A worked example: the collinearity is real#
The clearest demonstration is that the age-period-cohort design matrix is rank-deficient by construction. Lay out a Lexis grid of age groups by calendar periods, form the birth cohort as period minus age, and the three centered linear columns have rank two, not three.
import numpy as np
ages = np.arange(30, 71, 10) # 30, 40, 50, 60, 70
periods = np.arange(2000, 2021, 5) # 2000, 2005, ..., 2020
grid = np.array([(a, p, p - a) for a in ages for p in periods], float)
grid_c = grid - grid.mean(axis=0) # center each column
print("columns: age, period, cohort")
print("rank of the three linear terms:", np.linalg.matrix_rank(grid_c))
print("age + cohort - period (all zero):",
np.round(grid_c[:, 0] + grid_c[:, 2] - grid_c[:, 1], 6)[:5])
columns: age, period, cohort
rank of the three linear terms: 2
age + cohort - period (all zero): [0. 0. 0. 0. 0.]
The rank is two because the third column is a fixed combination of the other two, and the printed vector confirms in every cell. A regression that includes all three linear terms therefore has an infinitude of equally good coefficient triples; only functions that are constant across that ambiguity (curvatures and deviations) are pinned down.
In code#
R#
ages <- seq(30, 70, by = 10)
periods <- seq(2000, 2020, by = 5)
grid <- expand.grid(age = ages, period = periods)
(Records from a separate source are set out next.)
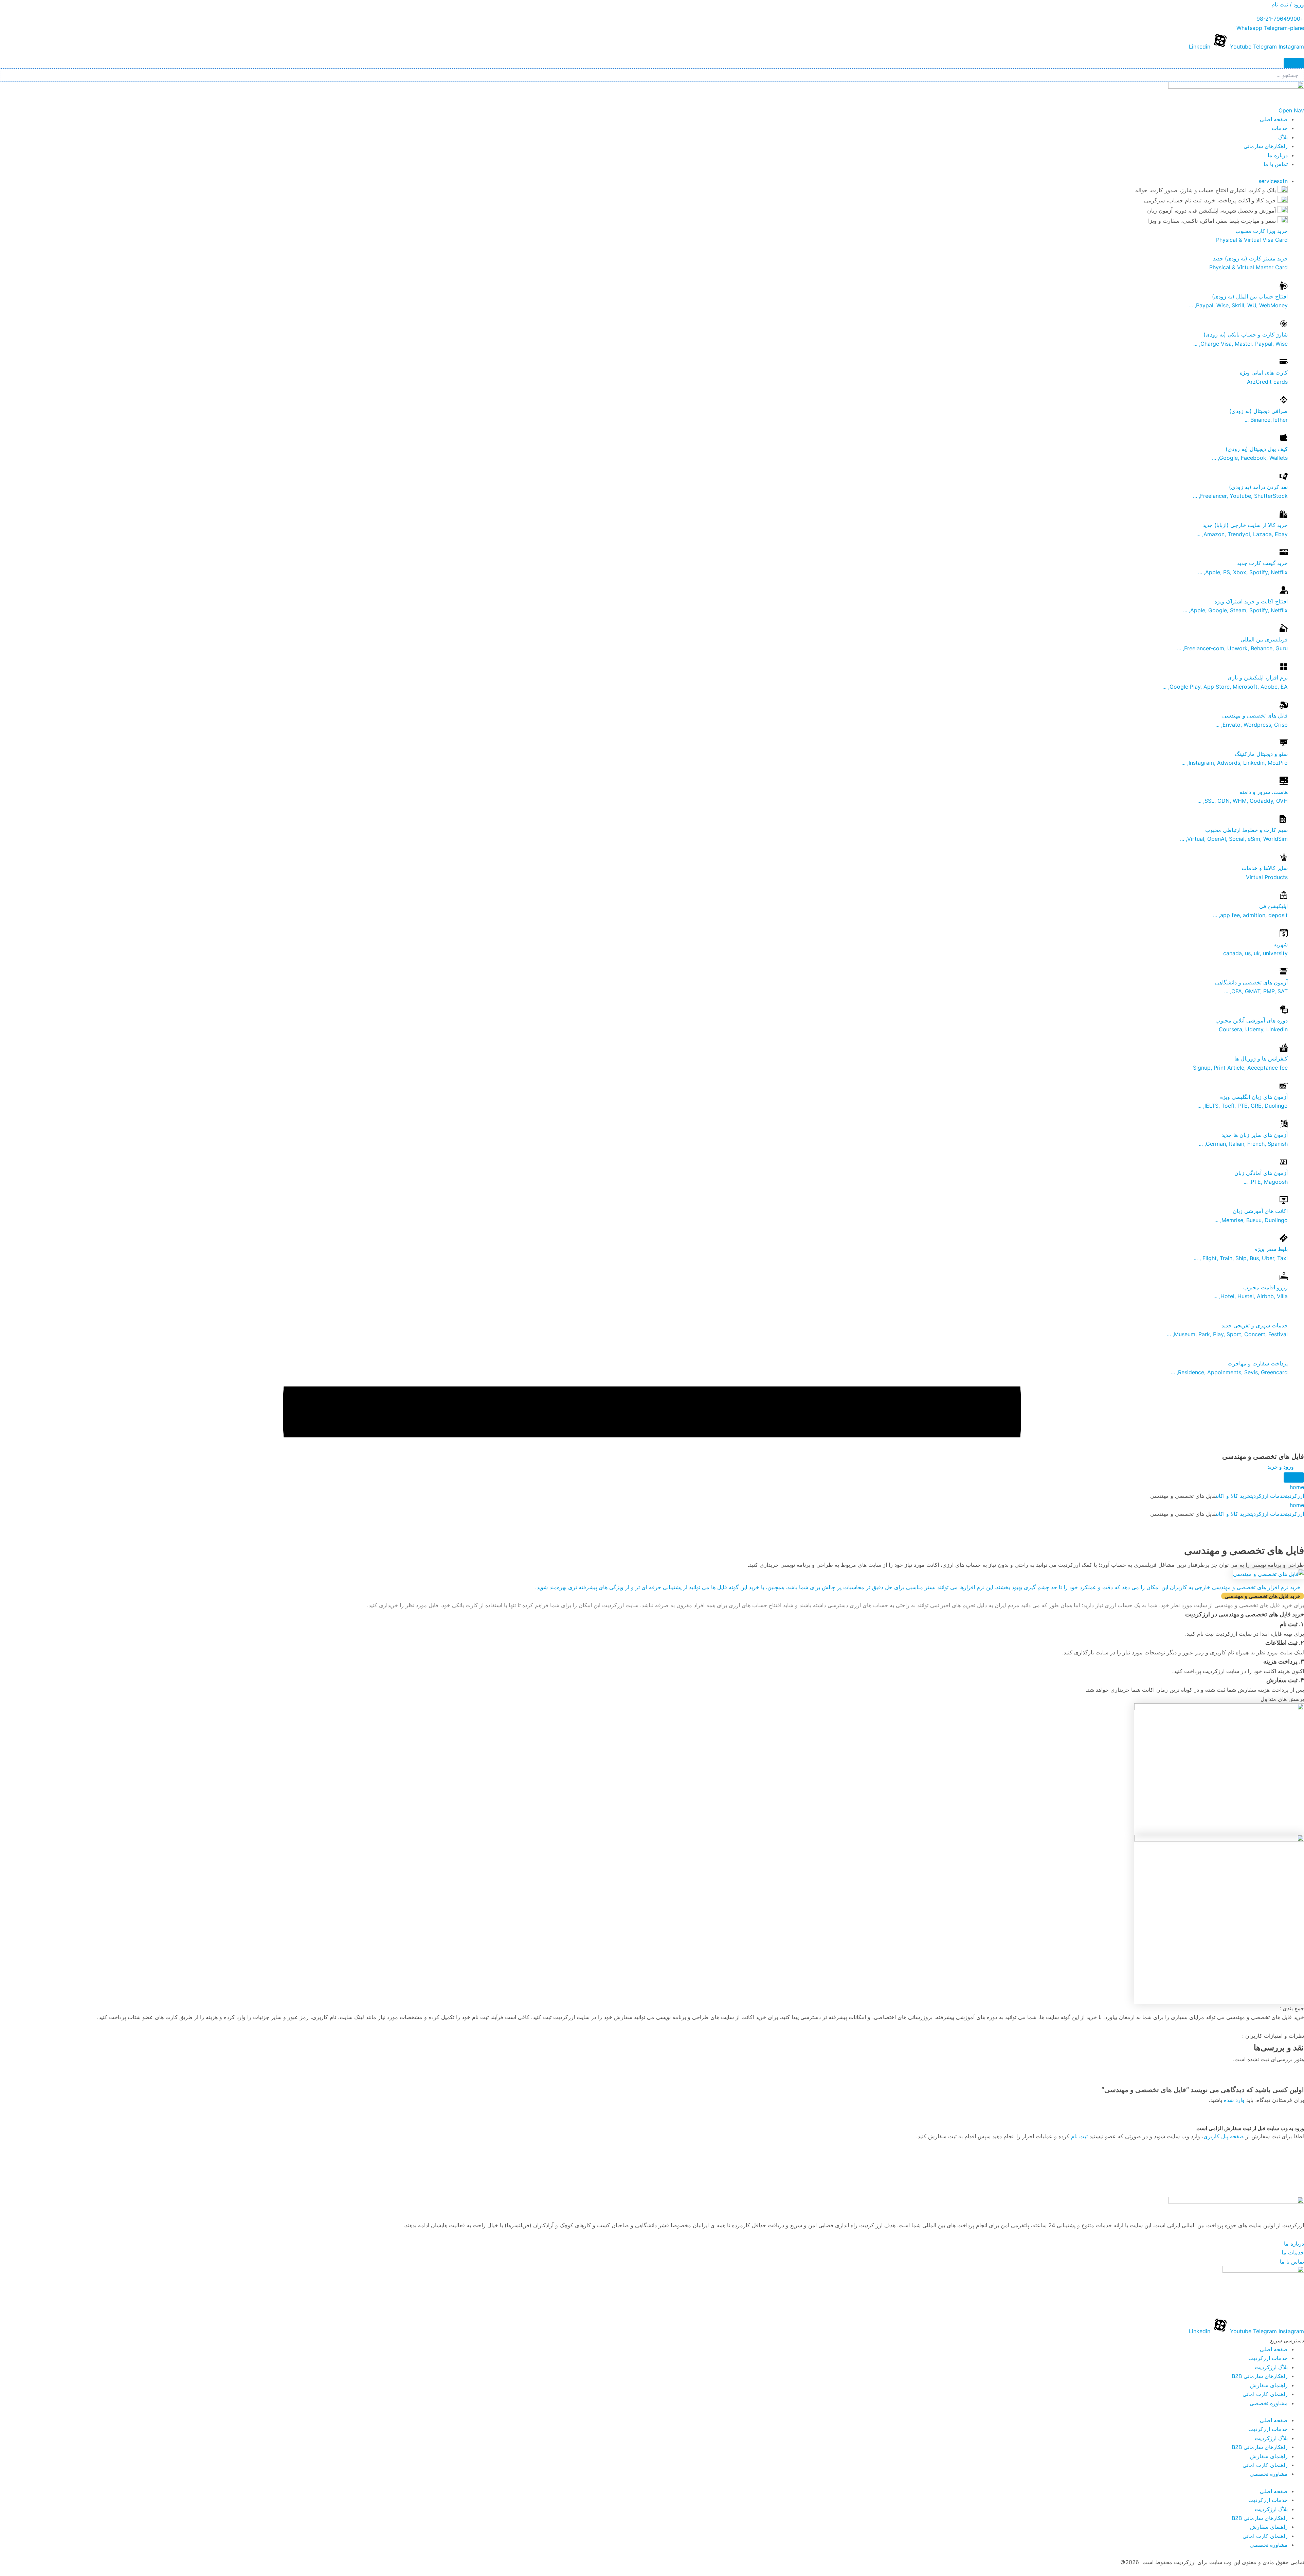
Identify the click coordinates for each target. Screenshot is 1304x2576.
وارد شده (1234, 2100)
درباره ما (1278, 155)
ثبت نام (1079, 2136)
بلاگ (1283, 137)
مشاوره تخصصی (1269, 2403)
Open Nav (1291, 110)
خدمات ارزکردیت (1268, 1495)
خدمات (1280, 128)
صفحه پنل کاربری (1223, 2136)
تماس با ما (1276, 164)
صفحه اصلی (1274, 119)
grid$cohort <- grid$period - grid$age
# center and check the rank of the three linear terms
X <- scale(as.matrix(grid[, c("age", "period", "cohort")]), scale = FALSE)
qr(X)$rank # 2, not 3 -> linear APC is unidentified
# the Epi / apc packages fit identifiable reparameterizations
# (drift + curvatures) rather than raw linear slopes
Python#
import numpy as np
import statsmodels.api as sm
ages = np.arange(30, 71, 10)
periods = np.arange(2000, 2021, 5)
grid = np.array([(a, p, p - a) for a in ages for p in periods], float)
# a full linear APC design (with intercept) is rank-deficient
X = sm.add_constant(grid)
print("design columns:", X.shape[1], "-> rank:", np.linalg.matrix_rank(X))
design columns: 4 -> rank: 3
Julia#
ages = 30:10:70
periods = 2000:5:2020
grid = [(a, p, p - a) for a in ages for p in periods]
M = reduce(vcat, [ [a p c] for (a, p, c) in grid ])
Mc = M .- sum(M, dims = 1) ./ size(M, 1) # center
using LinearAlgebra
rank(Mc) # 2, not 3
Why it matters#
Confusing a cohort effect for an age effect leads to bad extrapolation: you project a generation’s imprinted risk onto every future generation as if it were a fact of aging. Getting the decomposition right — or, more honestly, reporting only the pieces the data can support and being explicit about the constraint that identifies the rest — is what separates a defensible risk model from one that has quietly assumed away the hardest part of the problem.